The name comes from the root שוה, that bears the general meaning of likeness and equality (to equal, to be like); the paradigm (משקל) is imperfect of Qal (a common paradigm for names) + pronominal suffix י, thus making it "(let him) be like me".


----------



## Isidore Demsky

Thank you.

So the definite form used in Numbers 26 (הישוי) would mean "let him be like me," or "let them be like me"?


----------



## airelibre

No, הישוי means nothing special by itself, it is ה+ישוי, since משפחת הישוי needs to be definite: *the* family of *the* Yishvites (also translated as Jesuits) rather than משפחת ישוי, *a* family of Yishvi/Yishvites.


----------



## Isidore Demsky

Thank you.


----------



## origumi

arbelyoni said:


> The name comes from the root שוה, that bears the general meaning of likeness and equality (to equal, to be like); the paradigm (משקל) is imperfect of Qal (a common paradigm for names) + pronominal suffix י, thus making it "(let him) be like me".

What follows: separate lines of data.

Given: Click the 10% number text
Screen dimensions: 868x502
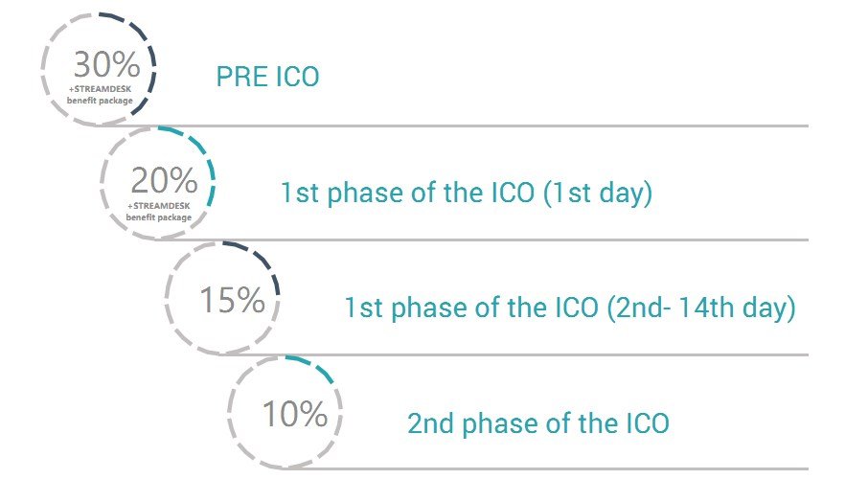Looking at the screenshot, I should pyautogui.click(x=295, y=414).
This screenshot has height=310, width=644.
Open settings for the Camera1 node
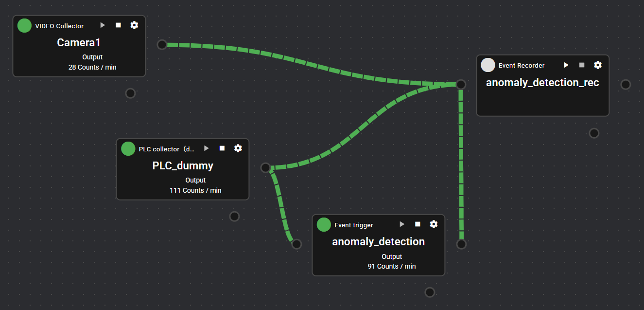(x=134, y=25)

I'm afraid this etymology, as well as the popular etymology mentioned above for מיכאל, is not well established. For example, root שוה may mean in this case _to regard_, _consider_, _think about_, as in שיויתי השם לנגדי תמיד (Psalms 16:8), and then ישוי may mean _the one I think of_, or more likely _may God think _(= help, guard)_ of him_. And this too is merely a conjecture. The last yod may mean _my_, and yet also be a variant of ה as happens in Phoenician and northern Hebrew.


----------



## Isidore Demsky

airelibre said:


> No, הישוי means nothing special by itself, it is ה+ישוי, since משפחת הישוי needs to be definite: *the* family of *the* Yishvites (also translated as Jesuits) rather than משפחת ישוי, *a* family of Yishvi/Yishvites.





origumi said:


> I'm afraid this etymology, as well as the  popular etymology mentioned above for מיכאל, is not well established.  For example, root שוה may mean in this case _to regard_, _consider_, _think about_, as in שיויתי השם לנגדי תמיד (Psalms 16:8), and then ישוי may mean _the one I think of_, or more likely _may God think _(= help, guard)_ of him_. And this too is merely a conjecture. The last yod may mean _my_, and yet also be a variant of ה as happens in Phoenician and northern Hebrew.



Thank you both.


----------